I remember when I was a temp at Microsoft and some W3C guys came by to give a presentation about web standards and web accessibility, which mostly fell on deaf ears. It was telling to me, when my boss converted their presentation, which was in nice simple HTML into PowerPoint. My boss’ fear was legitimate. He was afraid other staff in the company wouldn’t read the W3C presentation if it remained in HTML on some file server someplace–people stick with what they know.
That incident stuck with me though. I realized that most of my job as the webmaster for the Microsoft Accessibility site was simply converting Microsoft Word files into something that could reasonably be called HTML 3.2. To this day, as webmaster for several customers in my own business, most of my work consists of converting Acrobat and Word files into XHTML 1 strict.
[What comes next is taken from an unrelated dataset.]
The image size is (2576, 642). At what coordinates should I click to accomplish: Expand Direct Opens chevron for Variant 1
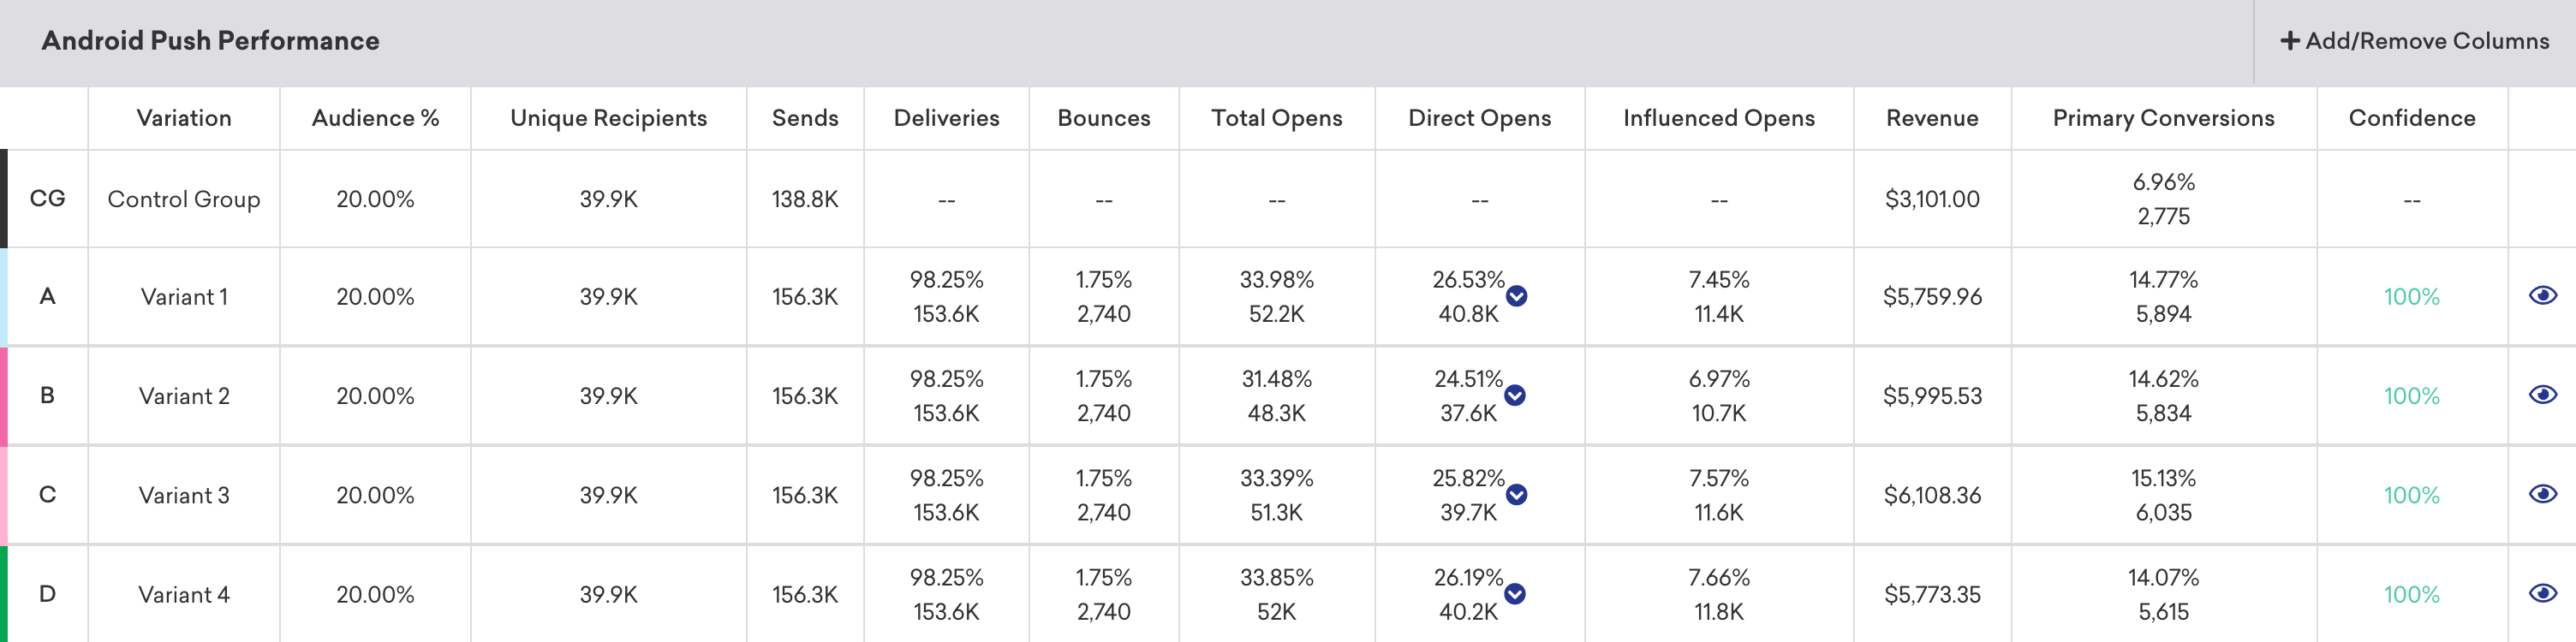click(1516, 295)
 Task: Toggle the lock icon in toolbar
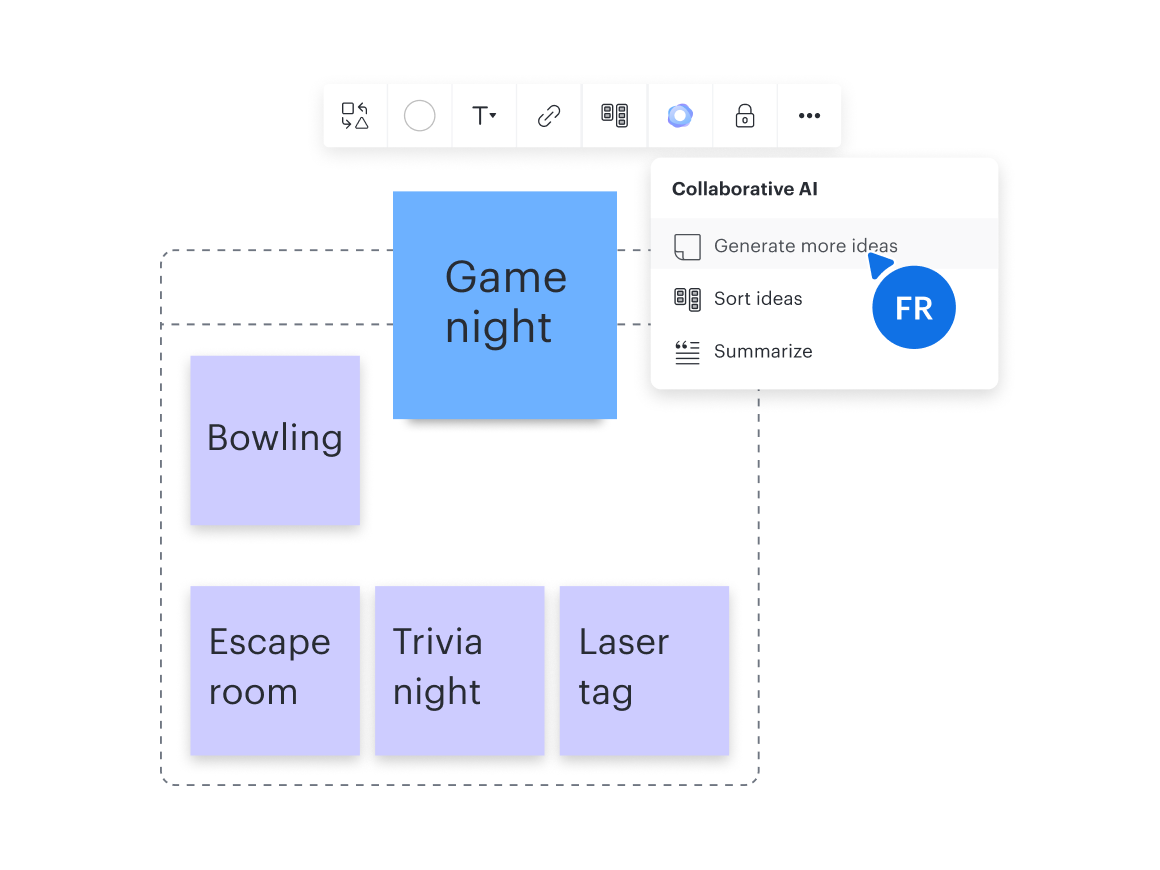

This is work that shouldn’t exist.
The problem is that semantic purity requires thought on the part of an author. Most people don’t want to think about whether a piece of text is a book title, a programming variable, an author’s contact information or emphasis and intonation. They just italicize it, at least in anglophone countries, and let the world figure it out.
Somehow we have to make authoring tools that handle this semantic stuff automatically for people who have better things to do. Otherwise Berners-Lee’s dream isn’t going to manifest.
Even still, HTML is already good enough to suplant most proprietary document formats for most people for most purposes.